YOUR GOAL =>
Would you restate every entry below word for word? Leave out the pictures.

*** Block opens ***

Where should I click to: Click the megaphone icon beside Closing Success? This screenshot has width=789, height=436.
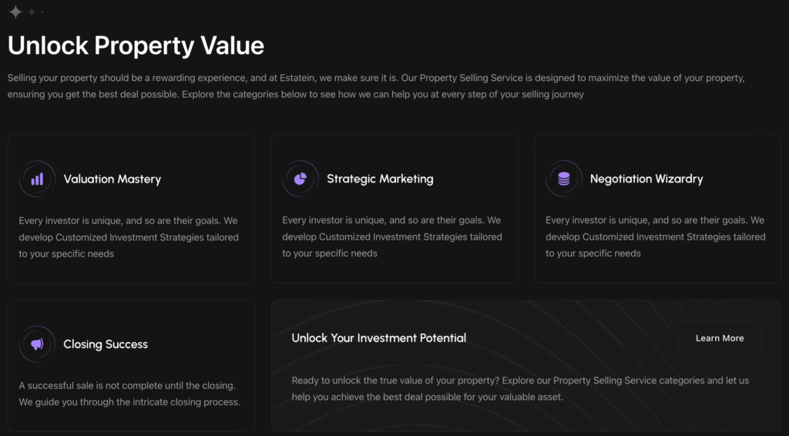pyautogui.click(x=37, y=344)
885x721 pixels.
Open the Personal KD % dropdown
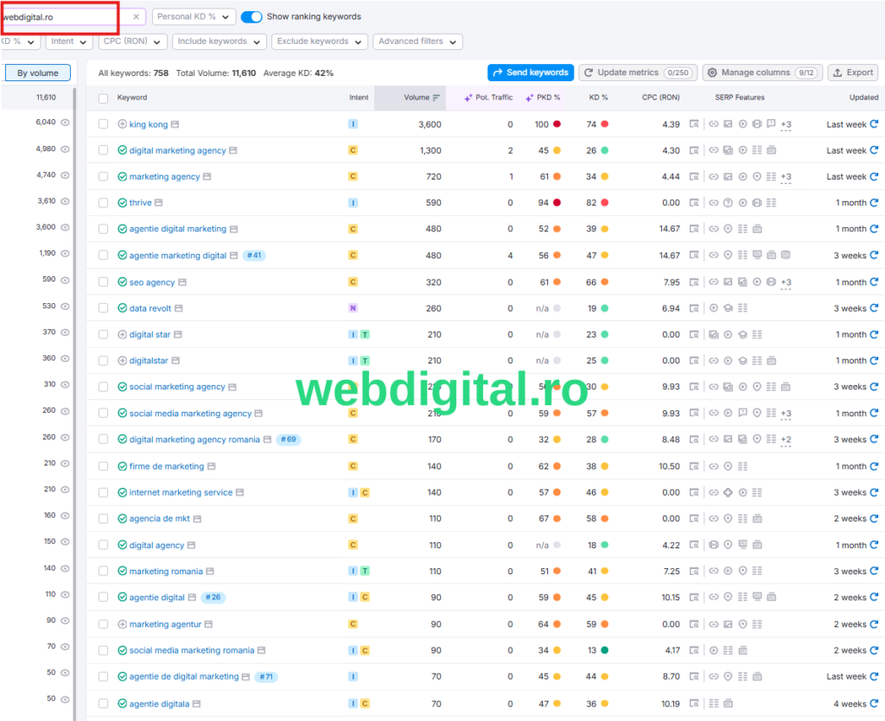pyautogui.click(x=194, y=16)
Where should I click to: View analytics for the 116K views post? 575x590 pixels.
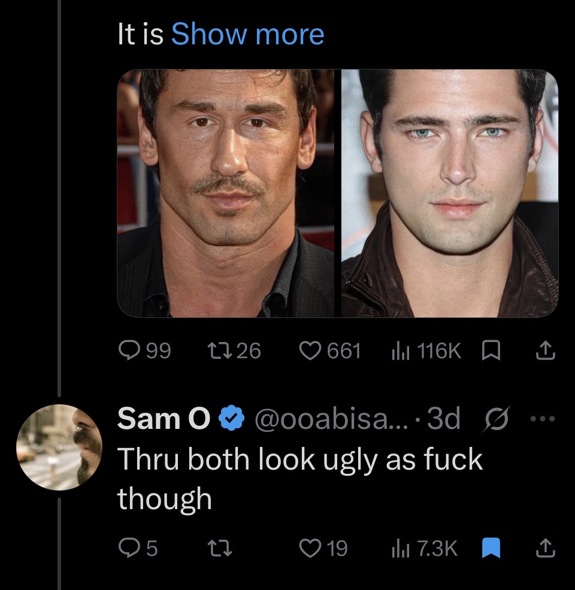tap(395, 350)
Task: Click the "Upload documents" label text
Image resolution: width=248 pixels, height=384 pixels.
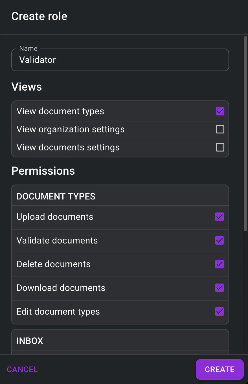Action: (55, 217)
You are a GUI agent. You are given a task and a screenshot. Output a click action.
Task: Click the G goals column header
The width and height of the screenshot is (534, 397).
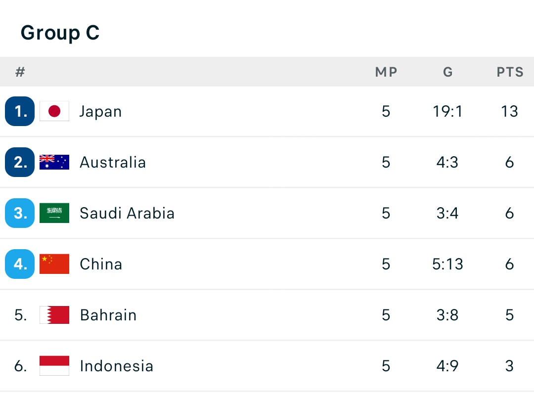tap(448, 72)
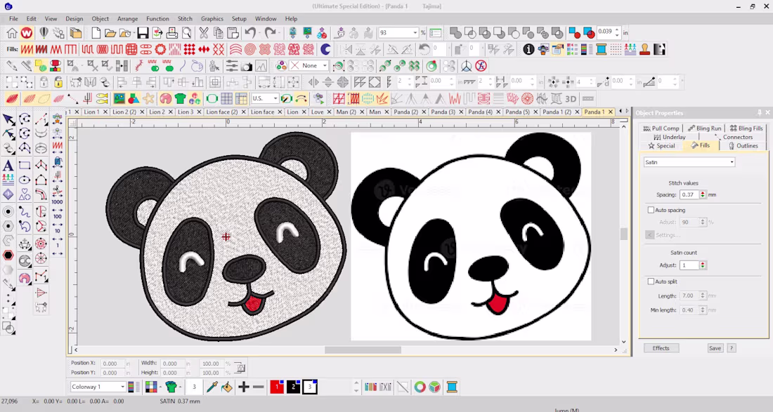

*** Block closes ***

EXERCISE ANSWER =>
Where should I click to: Click the megaphone icon beside Closing Success? This screenshot has width=789, height=436.
pyautogui.click(x=37, y=344)
885x721 pixels.
Open the Personal KD % dropdown
pyautogui.click(x=194, y=16)
Where should I click to: View analytics for the 116K views post? 575x590 pixels.
tap(395, 350)
Task: Click the "Upload documents" label text
Image resolution: width=248 pixels, height=384 pixels.
Action: (55, 217)
You are a GUI agent. You are given a task and a screenshot. Output a click action.
Task: Click the G goals column header
The width and height of the screenshot is (534, 397).
tap(448, 72)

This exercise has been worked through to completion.